Reproduza palavra por palavra, do começo ao fim, o trecho abaixo sobre os encontros de Dilma Rousseff com Marcelo Odebrecht.

Trecho do texto

===============

Blog de Josias de Souza
Em entrevista à Folha,
Dilma Rousseff foi inquirida sobre a quantidade de encontros que
manteve com Marcelo Odebrecht, presidente da maior construtora do país,
preso em Curitiba desde 19 de junho de 2015. “Eu não recebi nunca o
Marcelo no [Palácio da] Alvorada”, afirmou Dilma. “No Planalto, eu não
me lembro.” Essa resposta não é verdadeira.
De acordo com os arquivos eletrônicos do Planalto, consultados pelo blog,
Dilma recepcionou o mandachuva da Odebrecht pelo menos quatro vezes
desde que virou presidente, duas das quais no Palácio da Alvorada —ambas
em 2014, ano da campanha à reeleição.

===============

Trecho dos dados
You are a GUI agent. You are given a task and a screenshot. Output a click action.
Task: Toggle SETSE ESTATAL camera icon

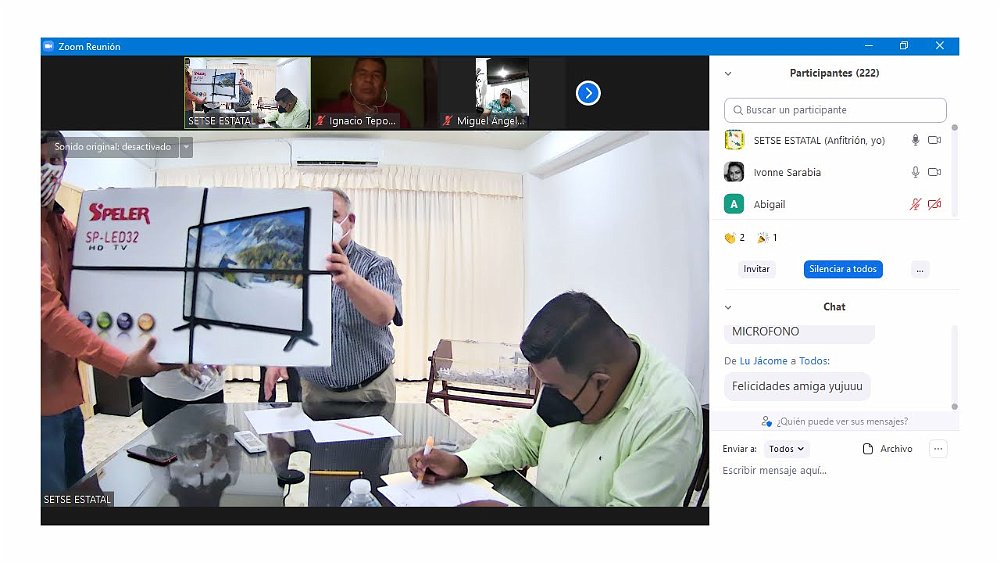pyautogui.click(x=935, y=141)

===============

Resposta
Blog de Josias de Souza
Em entrevista à Folha,
Dilma Rousseff foi inquirida sobre a quantidade de encontros que
manteve com Marcelo Odebrecht, presidente da maior construtora do país,
preso em Curitiba desde 19 de junho de 2015. “Eu não recebi nunca o
Marcelo no [Palácio da] Alvorada”, afirmou Dilma. “No Planalto, eu não
me lembro.” Essa resposta não é verdadeira.
De acordo com os arquivos eletrônicos do Planalto, consultados pelo blog,
Dilma recepcionou o mandachuva da Odebrecht pelo menos quatro vezes
desde que virou presidente, duas das quais no Palácio da Alvorada —ambas
em 2014, ano da campanha à reeleição.